The Platters started out as a Los Angeles-based doo wop group with little identity of their own to make them stand out from the pack. They made their first records for Federal, a subsidiary of Cincinnati's King Records. These early sides don't sound anything like the better-known sides that would eventually emerge from this group, instead merely aping the current R&B trends and styles of the day. What changed their fortunes can be reduced down to one very important name: their mentor, manager, producer, songwriter, and vocal coach, Buck Ram. Ram took what many would say were a run-of-the-mill R&B doo wop vocal group and turned them into stars and one of the most enduring and lucrative groups of all time.
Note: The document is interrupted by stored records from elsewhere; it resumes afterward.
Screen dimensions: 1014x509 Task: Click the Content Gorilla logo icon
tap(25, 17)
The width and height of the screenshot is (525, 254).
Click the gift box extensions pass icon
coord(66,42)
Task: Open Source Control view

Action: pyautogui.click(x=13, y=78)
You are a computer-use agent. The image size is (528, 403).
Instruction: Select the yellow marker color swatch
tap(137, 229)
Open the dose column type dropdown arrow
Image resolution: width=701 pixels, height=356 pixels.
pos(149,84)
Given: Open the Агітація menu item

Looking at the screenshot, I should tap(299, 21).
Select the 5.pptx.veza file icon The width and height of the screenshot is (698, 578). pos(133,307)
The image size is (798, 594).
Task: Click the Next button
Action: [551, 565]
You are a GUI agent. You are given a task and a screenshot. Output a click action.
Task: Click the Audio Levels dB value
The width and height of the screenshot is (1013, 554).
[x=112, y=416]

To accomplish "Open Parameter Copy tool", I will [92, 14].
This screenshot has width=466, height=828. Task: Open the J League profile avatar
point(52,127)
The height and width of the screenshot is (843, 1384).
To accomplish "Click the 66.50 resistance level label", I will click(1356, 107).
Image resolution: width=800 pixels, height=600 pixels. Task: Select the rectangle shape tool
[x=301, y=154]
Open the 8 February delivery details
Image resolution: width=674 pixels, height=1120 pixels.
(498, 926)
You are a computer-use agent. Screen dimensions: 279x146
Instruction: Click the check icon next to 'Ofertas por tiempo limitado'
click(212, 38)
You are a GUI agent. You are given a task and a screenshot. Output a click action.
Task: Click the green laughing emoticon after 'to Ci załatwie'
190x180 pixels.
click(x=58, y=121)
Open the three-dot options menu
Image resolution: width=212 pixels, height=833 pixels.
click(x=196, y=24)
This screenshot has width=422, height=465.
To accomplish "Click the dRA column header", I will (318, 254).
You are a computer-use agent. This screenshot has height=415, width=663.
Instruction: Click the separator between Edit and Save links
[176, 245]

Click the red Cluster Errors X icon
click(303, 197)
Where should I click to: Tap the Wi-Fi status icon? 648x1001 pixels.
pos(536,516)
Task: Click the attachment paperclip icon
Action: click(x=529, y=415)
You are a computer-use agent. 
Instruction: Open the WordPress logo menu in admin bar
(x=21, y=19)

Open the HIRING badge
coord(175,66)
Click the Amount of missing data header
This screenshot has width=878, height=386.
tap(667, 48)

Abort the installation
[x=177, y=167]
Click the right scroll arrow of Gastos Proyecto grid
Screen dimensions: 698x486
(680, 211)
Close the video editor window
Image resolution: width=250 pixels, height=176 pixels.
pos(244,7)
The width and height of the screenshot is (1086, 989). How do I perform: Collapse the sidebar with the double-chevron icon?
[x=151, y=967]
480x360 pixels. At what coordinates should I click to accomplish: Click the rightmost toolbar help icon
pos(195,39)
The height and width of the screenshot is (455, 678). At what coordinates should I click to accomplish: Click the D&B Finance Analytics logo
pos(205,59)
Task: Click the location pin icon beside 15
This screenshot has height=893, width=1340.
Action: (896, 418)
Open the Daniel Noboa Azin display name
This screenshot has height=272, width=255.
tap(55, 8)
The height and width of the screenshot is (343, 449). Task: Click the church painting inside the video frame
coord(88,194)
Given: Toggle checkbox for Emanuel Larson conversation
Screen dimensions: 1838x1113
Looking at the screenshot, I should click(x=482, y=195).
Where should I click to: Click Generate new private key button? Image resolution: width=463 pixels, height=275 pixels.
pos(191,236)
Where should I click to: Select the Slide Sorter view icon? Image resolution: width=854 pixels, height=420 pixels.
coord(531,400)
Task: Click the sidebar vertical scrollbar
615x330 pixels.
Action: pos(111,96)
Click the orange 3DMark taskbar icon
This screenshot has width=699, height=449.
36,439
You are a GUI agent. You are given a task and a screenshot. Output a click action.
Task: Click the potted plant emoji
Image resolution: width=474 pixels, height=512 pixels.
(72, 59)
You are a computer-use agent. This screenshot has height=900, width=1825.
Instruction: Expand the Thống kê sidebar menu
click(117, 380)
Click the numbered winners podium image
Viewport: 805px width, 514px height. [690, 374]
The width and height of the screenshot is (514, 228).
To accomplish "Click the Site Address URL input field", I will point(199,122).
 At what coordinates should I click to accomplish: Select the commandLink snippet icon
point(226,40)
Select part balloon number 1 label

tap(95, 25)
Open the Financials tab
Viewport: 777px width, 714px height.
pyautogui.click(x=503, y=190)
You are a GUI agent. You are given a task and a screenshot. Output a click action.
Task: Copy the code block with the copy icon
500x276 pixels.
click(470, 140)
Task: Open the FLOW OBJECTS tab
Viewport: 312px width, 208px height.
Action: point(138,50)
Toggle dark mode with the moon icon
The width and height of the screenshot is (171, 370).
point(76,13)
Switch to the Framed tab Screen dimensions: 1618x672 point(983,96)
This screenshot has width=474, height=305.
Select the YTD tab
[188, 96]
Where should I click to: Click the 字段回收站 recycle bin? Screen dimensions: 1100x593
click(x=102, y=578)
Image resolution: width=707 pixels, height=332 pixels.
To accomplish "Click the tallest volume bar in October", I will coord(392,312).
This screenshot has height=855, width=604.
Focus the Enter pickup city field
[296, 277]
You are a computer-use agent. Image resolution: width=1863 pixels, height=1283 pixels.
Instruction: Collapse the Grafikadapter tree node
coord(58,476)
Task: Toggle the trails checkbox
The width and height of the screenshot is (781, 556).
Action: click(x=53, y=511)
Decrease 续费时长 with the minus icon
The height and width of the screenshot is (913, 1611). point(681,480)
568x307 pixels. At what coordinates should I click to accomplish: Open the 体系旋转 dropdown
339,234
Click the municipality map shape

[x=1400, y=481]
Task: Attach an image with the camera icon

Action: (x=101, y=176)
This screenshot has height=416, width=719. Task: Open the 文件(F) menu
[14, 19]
By 1954, Ram was already running a talent agency in Los Angeles, writing and arranging for publisher Mills Music, managing the Three Suns -- a pop group with some success -- and working with his protégés, the Penguins. The Platters seemed like a good addition to his stable.
After getting them out of their Federal contract, Ram placed them with the burgeoning national independent label Mercury Records (at the same time he brought over the Penguins following their success with "Earth Angel"), automatically getting them into pop markets through the label's distribution contacts alone. Then Ram started honing in on the group's strengths and weaknesses. The first thing he did was put the lead vocal status squarely on the shoulders of lead tenor Tony Williams. Williams' emoting power was turned up full blast with the group (now augmented with Zola Taylor from Shirley Gunter & the Queens) working as very well-structured vocal support framing his every note. With Ram's pop songwriting classics as their musical palette, the group quickly became a pop and R&B success, eventually earning the distinction of being the first black act of the era to top the pop charts. Considered the most romantic of all the doo wop groups (that is, the ultimate in "make out music"), hit after hit came tumbling forth in a seemingly effortless manner: "Only You," "The Great Pretender," "My Prayer," "Twilight Time," "Smoke Gets in Your Eyes," "Harbor Lights," all of them establishing the Platters as the classiest of all.
Williams struck out on his own in 1961 and, by the decade's end, the group had disbanded with various members starting up their own version of the Platters. This bit of franchising now extends into the present day, with an estimated 125 sanctioned versions of "the original Platters" out on the oldies show circuit.